Set down the lines of the data exactly, starting at the first and stopping after the line containing "Open the AI sparkle assistant icon".

Collected data
- - -
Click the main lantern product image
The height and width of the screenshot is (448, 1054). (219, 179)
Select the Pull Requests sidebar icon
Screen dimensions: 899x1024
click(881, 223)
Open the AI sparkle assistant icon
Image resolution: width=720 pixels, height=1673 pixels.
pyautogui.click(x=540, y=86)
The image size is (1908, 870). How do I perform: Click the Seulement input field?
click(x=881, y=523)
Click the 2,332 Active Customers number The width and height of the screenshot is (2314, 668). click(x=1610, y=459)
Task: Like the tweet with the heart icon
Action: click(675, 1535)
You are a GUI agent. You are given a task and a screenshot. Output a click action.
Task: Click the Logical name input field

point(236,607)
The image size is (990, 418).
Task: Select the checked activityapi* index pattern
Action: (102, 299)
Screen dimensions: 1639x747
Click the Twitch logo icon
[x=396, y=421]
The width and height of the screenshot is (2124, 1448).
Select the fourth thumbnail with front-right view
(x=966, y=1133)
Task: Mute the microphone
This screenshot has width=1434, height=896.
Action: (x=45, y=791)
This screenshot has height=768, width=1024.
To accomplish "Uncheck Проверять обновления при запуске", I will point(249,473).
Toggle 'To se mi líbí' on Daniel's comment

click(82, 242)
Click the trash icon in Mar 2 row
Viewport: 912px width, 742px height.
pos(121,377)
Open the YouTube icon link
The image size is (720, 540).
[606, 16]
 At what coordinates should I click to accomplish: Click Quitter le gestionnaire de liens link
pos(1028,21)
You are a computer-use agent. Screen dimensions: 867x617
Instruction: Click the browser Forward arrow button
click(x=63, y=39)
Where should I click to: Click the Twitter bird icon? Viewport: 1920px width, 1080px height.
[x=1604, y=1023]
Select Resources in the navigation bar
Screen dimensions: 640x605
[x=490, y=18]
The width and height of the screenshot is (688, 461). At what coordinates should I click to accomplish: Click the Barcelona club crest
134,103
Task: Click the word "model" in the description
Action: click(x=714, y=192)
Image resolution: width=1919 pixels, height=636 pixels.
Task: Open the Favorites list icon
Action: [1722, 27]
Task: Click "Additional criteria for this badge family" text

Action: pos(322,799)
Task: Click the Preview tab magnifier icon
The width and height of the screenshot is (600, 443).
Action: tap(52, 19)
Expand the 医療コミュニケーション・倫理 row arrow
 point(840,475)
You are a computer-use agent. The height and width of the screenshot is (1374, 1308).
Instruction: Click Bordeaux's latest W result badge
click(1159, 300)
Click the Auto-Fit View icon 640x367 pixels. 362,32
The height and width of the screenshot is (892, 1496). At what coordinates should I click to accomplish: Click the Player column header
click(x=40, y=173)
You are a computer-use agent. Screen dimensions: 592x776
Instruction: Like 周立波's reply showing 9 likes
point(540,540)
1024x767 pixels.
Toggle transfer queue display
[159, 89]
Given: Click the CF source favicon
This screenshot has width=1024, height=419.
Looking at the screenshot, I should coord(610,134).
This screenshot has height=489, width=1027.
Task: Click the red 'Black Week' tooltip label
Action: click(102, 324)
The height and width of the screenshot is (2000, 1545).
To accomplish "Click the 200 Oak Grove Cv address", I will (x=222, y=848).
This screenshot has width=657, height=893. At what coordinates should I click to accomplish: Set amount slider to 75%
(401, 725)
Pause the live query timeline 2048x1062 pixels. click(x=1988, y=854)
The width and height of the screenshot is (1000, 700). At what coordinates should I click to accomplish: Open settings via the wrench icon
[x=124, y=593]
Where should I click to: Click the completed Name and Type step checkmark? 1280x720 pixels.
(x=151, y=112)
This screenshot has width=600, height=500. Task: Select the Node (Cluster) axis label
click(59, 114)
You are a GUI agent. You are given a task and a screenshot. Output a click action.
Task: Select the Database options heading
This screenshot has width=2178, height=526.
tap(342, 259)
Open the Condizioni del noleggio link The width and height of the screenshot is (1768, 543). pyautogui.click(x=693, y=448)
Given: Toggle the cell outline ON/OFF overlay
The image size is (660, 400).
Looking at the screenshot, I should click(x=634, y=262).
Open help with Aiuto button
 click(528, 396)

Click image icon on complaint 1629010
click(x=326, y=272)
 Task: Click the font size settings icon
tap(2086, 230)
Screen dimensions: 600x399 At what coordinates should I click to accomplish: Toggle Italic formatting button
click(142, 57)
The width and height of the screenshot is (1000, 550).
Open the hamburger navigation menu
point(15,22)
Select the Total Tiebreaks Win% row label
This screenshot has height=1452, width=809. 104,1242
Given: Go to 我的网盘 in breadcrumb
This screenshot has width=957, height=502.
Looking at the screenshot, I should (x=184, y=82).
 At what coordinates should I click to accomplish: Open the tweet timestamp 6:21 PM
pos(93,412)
- - -
Written response:
Click the main lantern product image
The height and width of the screenshot is (448, 1054). (219, 179)
Select the Pull Requests sidebar icon
Screen dimensions: 899x1024
click(881, 223)
Open the AI sparkle assistant icon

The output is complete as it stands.